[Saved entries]
===
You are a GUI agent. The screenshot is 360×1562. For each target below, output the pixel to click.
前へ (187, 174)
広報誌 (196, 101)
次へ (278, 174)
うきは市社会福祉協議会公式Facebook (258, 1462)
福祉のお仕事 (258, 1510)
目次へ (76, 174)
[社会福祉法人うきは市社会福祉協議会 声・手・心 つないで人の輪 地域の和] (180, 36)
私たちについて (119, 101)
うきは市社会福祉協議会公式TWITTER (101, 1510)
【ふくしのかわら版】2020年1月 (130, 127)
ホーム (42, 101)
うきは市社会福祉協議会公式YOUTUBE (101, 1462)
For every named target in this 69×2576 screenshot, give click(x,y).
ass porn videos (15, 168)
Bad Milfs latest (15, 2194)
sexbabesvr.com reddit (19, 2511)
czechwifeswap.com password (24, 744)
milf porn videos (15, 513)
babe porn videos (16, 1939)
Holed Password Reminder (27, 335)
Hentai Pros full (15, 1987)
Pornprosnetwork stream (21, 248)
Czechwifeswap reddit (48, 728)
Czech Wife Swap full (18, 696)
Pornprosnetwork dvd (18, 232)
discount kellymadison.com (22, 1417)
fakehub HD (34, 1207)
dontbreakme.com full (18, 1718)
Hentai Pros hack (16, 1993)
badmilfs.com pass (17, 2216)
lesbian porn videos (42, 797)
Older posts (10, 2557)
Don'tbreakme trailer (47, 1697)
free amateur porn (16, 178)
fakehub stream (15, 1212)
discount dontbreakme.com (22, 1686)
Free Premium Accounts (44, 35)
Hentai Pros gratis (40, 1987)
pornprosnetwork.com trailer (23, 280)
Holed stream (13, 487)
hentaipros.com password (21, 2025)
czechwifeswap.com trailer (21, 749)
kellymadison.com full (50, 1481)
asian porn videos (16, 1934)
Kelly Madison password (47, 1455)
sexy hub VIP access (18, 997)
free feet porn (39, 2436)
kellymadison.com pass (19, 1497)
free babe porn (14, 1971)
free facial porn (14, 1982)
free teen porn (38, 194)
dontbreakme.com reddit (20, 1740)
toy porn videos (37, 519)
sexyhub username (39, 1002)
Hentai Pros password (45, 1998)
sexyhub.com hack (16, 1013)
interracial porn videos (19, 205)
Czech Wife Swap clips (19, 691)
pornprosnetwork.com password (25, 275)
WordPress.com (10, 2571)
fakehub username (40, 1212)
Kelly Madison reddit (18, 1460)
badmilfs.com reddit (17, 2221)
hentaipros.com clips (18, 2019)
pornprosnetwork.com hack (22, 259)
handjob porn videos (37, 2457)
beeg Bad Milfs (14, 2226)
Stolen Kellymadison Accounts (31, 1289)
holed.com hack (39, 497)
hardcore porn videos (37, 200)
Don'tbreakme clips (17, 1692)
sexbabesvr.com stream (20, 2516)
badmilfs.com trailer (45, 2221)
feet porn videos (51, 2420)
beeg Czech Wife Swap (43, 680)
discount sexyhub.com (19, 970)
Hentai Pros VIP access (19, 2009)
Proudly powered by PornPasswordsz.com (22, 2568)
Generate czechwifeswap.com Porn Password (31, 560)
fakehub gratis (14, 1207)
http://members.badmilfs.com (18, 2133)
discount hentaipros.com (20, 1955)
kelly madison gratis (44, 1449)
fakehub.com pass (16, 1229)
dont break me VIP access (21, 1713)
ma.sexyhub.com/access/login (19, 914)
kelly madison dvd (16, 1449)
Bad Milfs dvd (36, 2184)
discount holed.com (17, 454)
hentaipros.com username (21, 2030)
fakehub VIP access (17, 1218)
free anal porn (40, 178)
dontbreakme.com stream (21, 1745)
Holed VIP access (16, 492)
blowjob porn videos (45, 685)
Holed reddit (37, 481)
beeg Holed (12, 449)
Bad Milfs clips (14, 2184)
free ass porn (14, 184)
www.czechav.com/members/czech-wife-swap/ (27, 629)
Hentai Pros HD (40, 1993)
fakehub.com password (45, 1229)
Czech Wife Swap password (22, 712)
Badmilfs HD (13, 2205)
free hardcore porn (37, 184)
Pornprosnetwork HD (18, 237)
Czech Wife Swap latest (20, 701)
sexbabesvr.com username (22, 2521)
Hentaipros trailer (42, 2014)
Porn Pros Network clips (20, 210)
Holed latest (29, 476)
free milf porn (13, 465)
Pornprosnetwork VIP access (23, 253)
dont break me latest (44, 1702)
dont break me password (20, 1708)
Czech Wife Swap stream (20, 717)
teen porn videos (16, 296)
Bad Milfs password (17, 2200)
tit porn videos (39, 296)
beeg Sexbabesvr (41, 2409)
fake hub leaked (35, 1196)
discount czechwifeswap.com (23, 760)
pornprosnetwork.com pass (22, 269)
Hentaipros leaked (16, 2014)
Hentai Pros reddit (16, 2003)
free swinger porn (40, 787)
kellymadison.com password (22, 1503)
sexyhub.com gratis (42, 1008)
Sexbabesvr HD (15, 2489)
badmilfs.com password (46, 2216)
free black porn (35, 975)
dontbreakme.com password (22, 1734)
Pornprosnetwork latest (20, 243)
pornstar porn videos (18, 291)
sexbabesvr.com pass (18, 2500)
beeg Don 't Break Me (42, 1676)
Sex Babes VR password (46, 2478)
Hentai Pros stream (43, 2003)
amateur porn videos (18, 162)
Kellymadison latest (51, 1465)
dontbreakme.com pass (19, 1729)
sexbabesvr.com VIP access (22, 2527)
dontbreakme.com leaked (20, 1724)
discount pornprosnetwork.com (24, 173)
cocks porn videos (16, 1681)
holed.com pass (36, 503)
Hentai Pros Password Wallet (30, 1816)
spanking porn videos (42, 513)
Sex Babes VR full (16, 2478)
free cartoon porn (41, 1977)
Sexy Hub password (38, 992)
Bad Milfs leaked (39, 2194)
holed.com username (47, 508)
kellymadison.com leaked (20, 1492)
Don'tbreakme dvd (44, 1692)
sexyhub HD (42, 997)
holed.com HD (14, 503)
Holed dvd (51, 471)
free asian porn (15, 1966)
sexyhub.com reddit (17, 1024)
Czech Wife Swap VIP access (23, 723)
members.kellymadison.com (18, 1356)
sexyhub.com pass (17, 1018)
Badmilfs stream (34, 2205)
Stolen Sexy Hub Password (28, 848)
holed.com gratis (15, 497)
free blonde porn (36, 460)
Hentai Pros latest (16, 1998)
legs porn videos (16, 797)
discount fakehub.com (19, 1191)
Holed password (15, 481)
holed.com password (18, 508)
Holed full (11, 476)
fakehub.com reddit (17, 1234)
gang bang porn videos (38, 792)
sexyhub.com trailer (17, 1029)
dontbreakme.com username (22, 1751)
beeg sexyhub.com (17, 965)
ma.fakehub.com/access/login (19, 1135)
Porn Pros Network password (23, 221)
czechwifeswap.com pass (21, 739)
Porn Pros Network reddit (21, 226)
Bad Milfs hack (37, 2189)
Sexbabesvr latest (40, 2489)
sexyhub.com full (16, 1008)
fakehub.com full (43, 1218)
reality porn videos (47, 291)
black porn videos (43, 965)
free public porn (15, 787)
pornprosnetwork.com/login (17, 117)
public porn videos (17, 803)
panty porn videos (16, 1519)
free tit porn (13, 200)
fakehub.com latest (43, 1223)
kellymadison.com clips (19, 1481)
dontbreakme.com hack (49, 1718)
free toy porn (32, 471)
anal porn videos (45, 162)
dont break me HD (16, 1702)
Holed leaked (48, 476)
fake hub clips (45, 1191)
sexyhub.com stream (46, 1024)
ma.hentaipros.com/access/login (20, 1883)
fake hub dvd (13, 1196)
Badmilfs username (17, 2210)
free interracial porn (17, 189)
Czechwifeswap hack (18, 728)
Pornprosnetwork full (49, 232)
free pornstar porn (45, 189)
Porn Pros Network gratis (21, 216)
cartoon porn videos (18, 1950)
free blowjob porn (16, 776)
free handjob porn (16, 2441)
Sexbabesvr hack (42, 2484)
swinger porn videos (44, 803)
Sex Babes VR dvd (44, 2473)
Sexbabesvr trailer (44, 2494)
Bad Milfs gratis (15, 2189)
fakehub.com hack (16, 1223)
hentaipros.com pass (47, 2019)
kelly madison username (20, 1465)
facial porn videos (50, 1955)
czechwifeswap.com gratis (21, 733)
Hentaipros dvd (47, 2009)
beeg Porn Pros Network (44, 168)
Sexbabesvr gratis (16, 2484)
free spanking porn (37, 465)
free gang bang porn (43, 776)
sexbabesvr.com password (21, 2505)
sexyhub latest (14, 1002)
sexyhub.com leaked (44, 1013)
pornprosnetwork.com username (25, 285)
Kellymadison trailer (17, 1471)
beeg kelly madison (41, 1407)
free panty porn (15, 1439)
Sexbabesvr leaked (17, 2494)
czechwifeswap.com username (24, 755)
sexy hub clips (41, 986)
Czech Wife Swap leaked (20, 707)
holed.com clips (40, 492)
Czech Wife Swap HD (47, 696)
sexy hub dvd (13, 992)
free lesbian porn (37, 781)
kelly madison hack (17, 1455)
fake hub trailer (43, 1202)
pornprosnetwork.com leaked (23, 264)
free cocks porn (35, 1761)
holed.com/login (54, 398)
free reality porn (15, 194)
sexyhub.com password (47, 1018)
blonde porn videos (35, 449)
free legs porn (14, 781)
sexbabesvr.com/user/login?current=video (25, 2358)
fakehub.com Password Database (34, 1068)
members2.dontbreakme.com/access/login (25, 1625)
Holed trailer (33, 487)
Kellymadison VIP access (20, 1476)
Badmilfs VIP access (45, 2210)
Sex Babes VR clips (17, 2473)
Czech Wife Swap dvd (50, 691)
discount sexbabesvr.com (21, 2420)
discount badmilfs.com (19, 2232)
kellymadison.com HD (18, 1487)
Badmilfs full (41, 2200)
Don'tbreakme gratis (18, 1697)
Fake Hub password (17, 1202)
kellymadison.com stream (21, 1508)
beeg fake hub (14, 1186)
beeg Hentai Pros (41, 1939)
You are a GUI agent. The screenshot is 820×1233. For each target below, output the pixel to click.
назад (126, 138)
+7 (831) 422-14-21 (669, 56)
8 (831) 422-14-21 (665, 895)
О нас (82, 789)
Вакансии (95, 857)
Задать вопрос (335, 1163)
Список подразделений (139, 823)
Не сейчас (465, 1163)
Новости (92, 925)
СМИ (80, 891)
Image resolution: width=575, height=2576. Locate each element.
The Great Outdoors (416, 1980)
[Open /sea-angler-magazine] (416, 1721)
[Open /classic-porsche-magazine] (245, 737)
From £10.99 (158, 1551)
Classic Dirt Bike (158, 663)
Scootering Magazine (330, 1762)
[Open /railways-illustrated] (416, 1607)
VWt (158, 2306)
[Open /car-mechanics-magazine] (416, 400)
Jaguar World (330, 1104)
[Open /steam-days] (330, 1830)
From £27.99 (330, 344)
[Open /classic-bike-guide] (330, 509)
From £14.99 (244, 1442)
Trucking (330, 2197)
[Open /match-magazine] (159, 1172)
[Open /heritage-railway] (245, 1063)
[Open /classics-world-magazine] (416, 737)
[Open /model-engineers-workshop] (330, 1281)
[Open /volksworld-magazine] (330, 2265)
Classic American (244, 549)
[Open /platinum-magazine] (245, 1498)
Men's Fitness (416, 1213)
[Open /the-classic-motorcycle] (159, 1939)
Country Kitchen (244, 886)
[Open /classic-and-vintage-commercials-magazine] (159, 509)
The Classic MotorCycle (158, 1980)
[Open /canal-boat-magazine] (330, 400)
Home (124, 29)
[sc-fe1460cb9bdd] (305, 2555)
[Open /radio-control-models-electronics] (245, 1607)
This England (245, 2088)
===
The required answer is the exact run of lines above starting at the line with "beeg Porn Pros Network (44, 168)" and ending at the line with "Holed trailer (33, 487)", with both ends present.

### Final answer
beeg Porn Pros Network (44, 168)
Sexbabesvr gratis (16, 2484)
free spanking porn (37, 465)
free gang bang porn (43, 776)
sexbabesvr.com password (21, 2505)
sexyhub latest (14, 1002)
sexyhub.com leaked (44, 1013)
pornprosnetwork.com username (25, 285)
Kellymadison trailer (17, 1471)
beeg kelly madison (41, 1407)
free panty porn (15, 1439)
Sexbabesvr leaked (17, 2494)
czechwifeswap.com username (24, 755)
sexy hub clips (41, 986)
Czech Wife Swap leaked (20, 707)
holed.com clips (40, 492)
Czech Wife Swap HD (47, 696)
sexy hub dvd (13, 992)
free lesbian porn (37, 781)
kelly madison hack (17, 1455)
fake hub trailer (43, 1202)
pornprosnetwork.com leaked (23, 264)
free cocks porn (35, 1761)
holed.com/login (54, 398)
free reality porn (15, 194)
sexyhub.com password (47, 1018)
blonde porn videos (35, 449)
free legs porn (14, 781)
sexbabesvr.com/user/login?current=video (25, 2358)
fakehub.com Password Database (34, 1068)
members2.dontbreakme.com/access/login (25, 1625)
Holed trailer (33, 487)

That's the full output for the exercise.